I can not say beyond a doubt that the post by DMW is QualiTeam responding to my post, but is sure feels like it. Either way, I’m not concerned.
Is X-Cart a good product? Yes. Do we use it? Yes. Do our clients like it? Yes. Are there others on the market that will give X-Cart a run for their money if they do not make some big changes? Most Definitly.
We host a number of different types of shopping carts – more than 600 of our ecommerce accounts are running X-Cart, so obviously it *IS* a good product.
With regards to the hosting solution they offer, all I can comment on is what our customers have told us. Two days for a response however is not good in my eyes however – that’s potentially two days worth of lost business (depending on the issue).

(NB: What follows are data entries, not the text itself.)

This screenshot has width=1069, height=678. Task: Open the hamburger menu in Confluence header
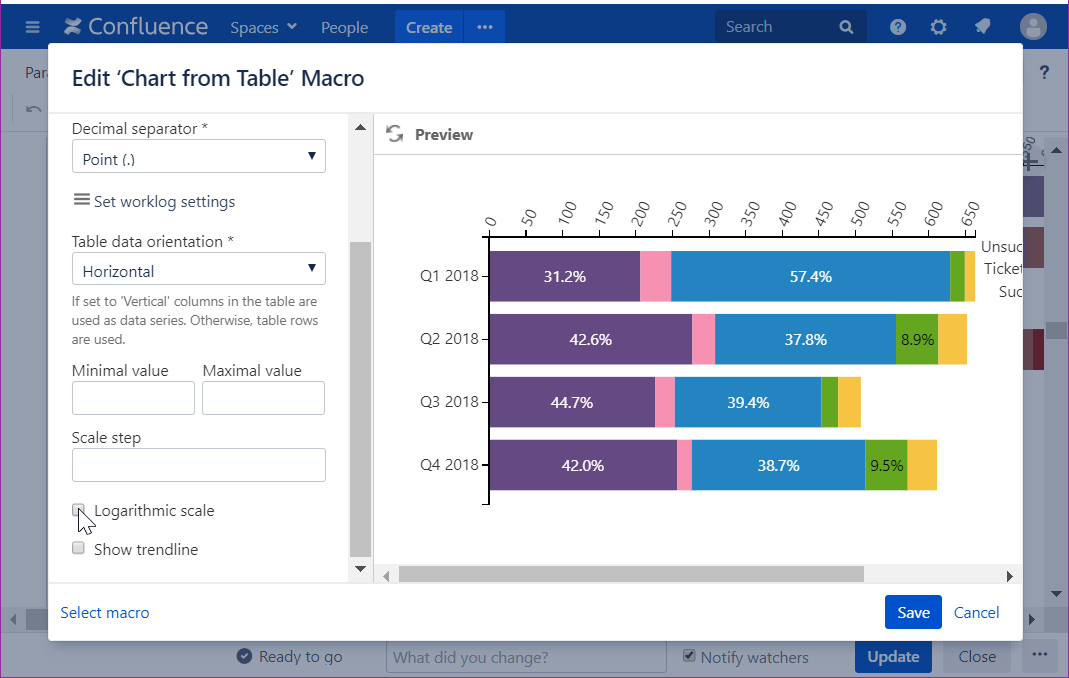click(x=33, y=27)
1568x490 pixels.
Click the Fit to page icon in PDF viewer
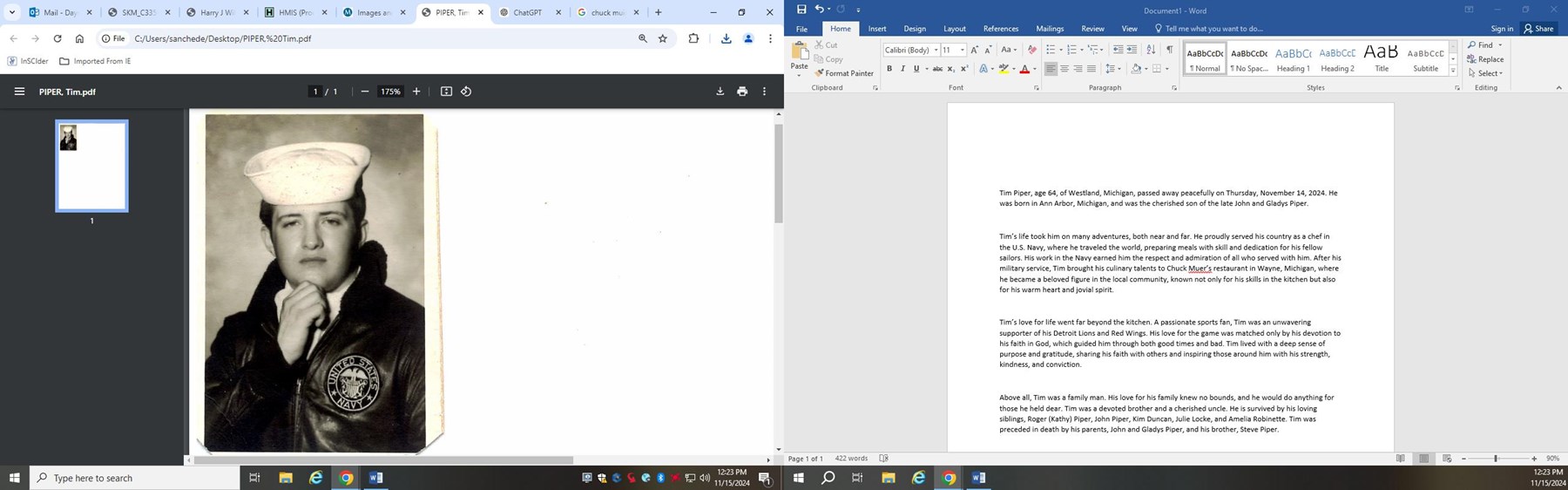click(446, 92)
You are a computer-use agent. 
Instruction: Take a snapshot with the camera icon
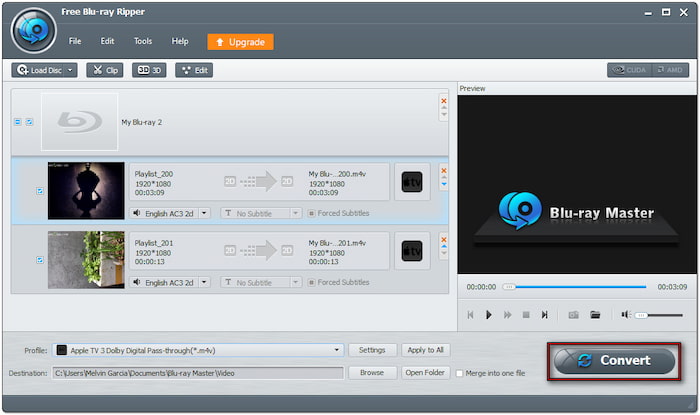click(574, 314)
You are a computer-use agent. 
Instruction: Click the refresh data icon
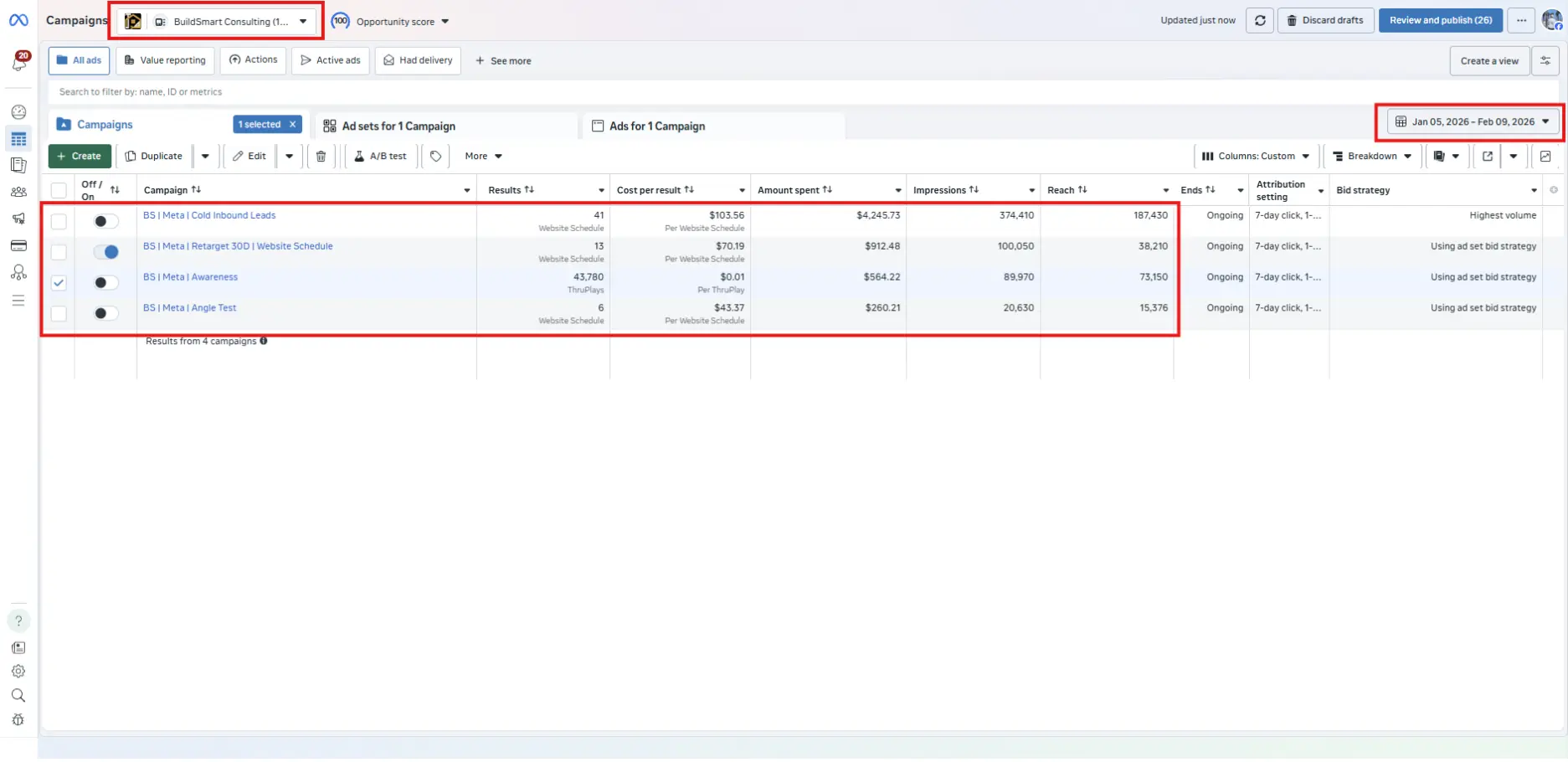[x=1259, y=21]
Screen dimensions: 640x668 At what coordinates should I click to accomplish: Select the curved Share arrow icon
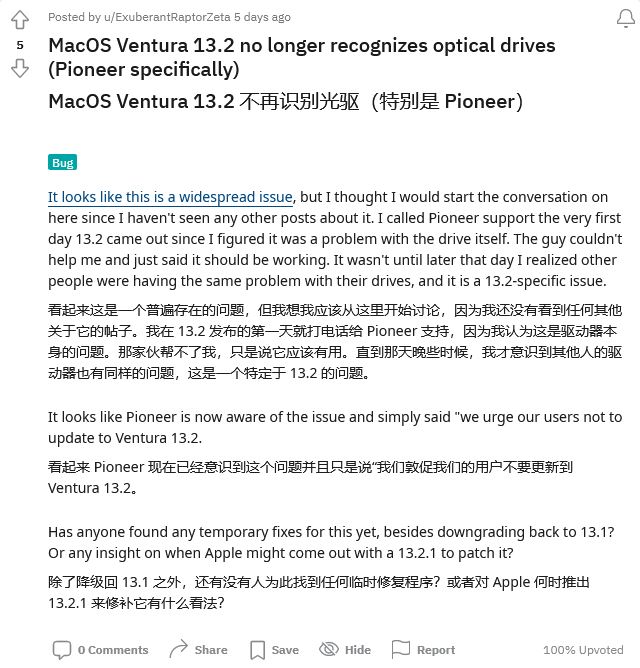click(178, 649)

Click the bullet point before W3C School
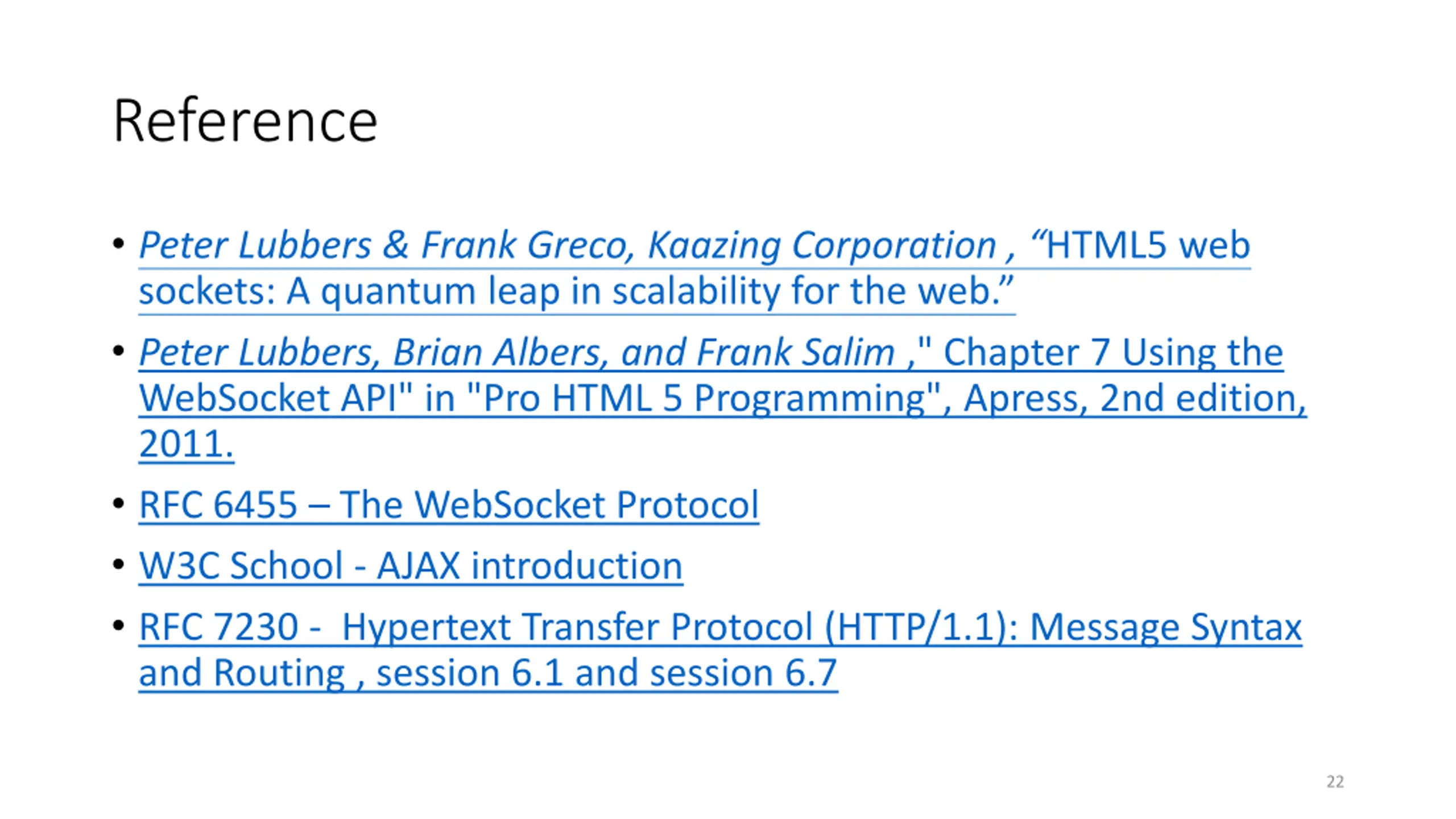(x=118, y=565)
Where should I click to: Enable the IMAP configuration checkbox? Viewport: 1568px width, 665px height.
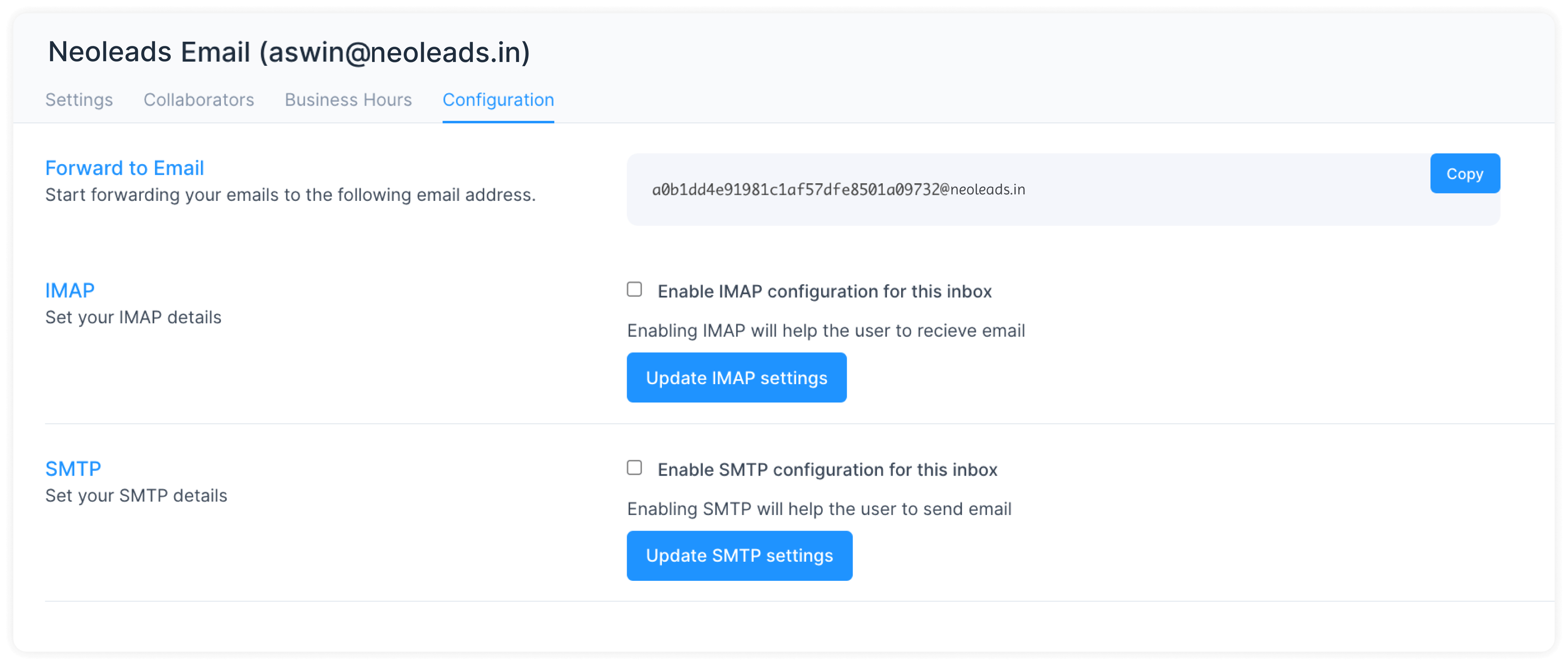pos(634,290)
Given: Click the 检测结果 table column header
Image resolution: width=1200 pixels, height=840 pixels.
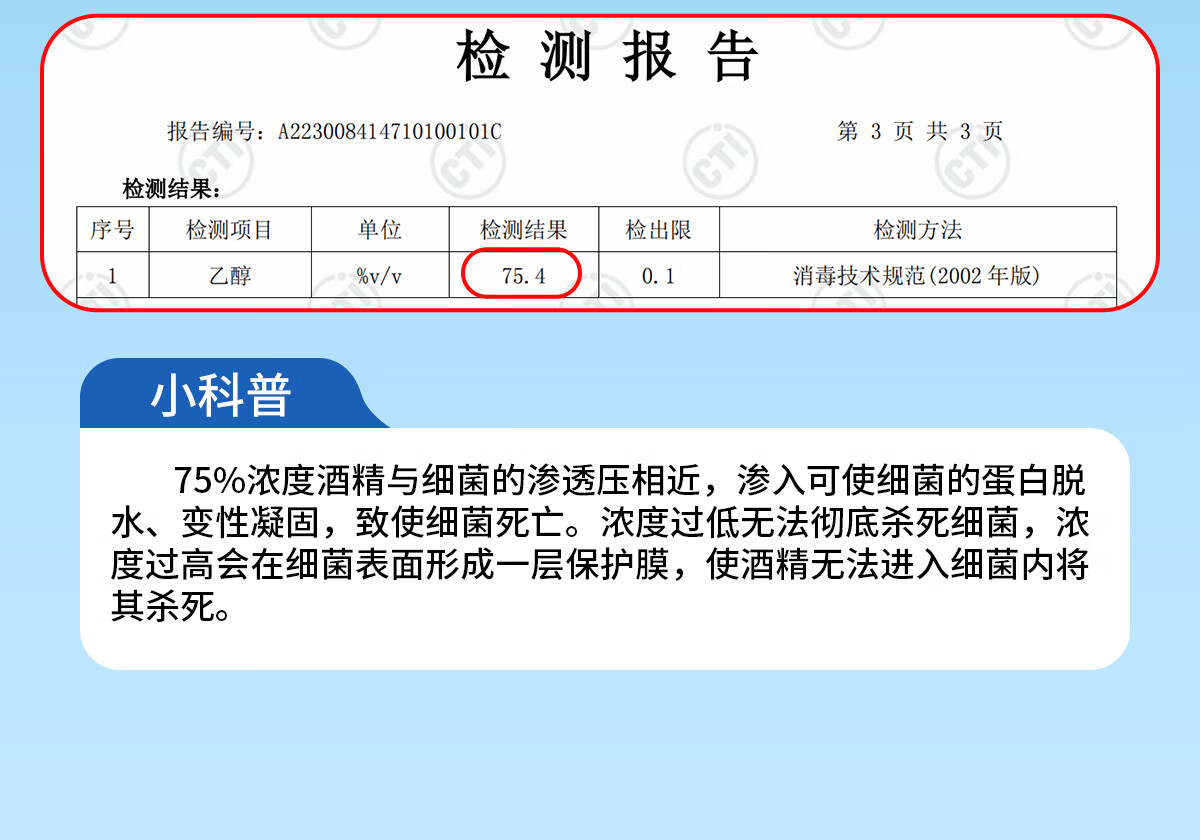Looking at the screenshot, I should [x=524, y=230].
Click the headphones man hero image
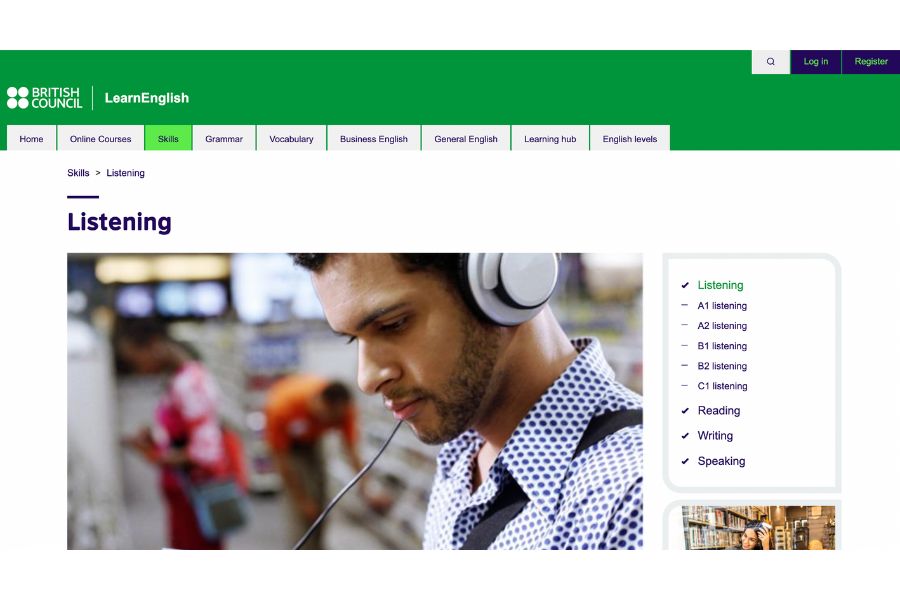This screenshot has width=900, height=600. pos(355,401)
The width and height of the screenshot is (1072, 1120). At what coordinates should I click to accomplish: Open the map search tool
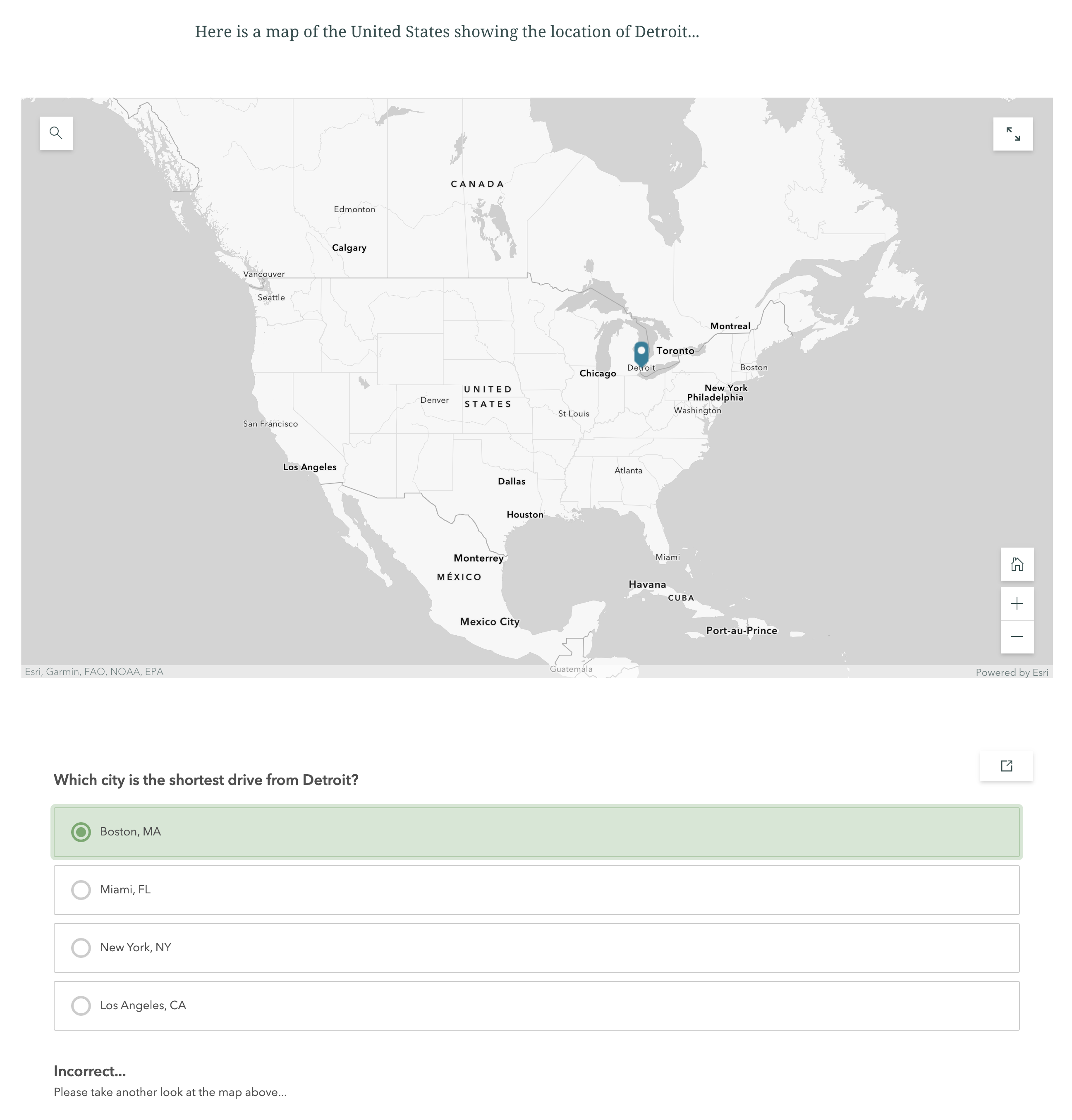point(56,133)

I’m sorry Tom, I didn’t mean to hijack your thread. Going back on Topic with regards to Magento – I liked it 6 months ago when I tested it out, and inquired at that time with them to send one or two of our staff to their training seminar so that we’re 100% familiar with the product and the limitations. Having the source available is necessary in any of our custom programming so we can extend the product beyond what it was intended. We had some initial issues with permissions due to suPHP installed, however once those were resolved, everything worked as intended.
Tom, if you feel the need to remove any of my comments to keep your thread more on topic, please feel free. As I stated at the beginning of this post, all my comments are 100% accurate through both my own experiences, and those relayed to me through our clients. Any users that feel they need to address concerns further, please contact me through the support desk at Hands-on. Also, please state “FOR CONOR” in the subject line so my staff knows to forward it to me, and not take it upon themselves to answer the ticket.
Conor Treacy
Hands-on Web Hosting
Now this is interesting. If you read my original post you will notice that I said I hardly ever get involved in responding to threads. Most of the time I am just searching for good information to help my business.
The reason I responded to Tom’s post to me was that it wasn’t about the hosting and it seemed to be on a subject that I feel we as a company may need to look into as we advance. I thought this may be a site that I could add to my list of trusted references.
Now I find out that you have an argument with Qualiteam about something only proves my original point about trusting information at blogs. Everything you said could be true but I know what I am saying is true. Since you have a self-interest in this how do I know? I will assume that Tom does not work for or own the company Ubercart that he is recommending?
You don’t have to answer the questions above they are rhetorical. I made a mistake ever responding to the post in the first place. Time is money as this time has been wasted.
I am closing comments on this post before it just gets more out of hand. I appreciate all the comments on this post and I hope that it helps someone to make a choice as to which cart is better for their situation and what they need.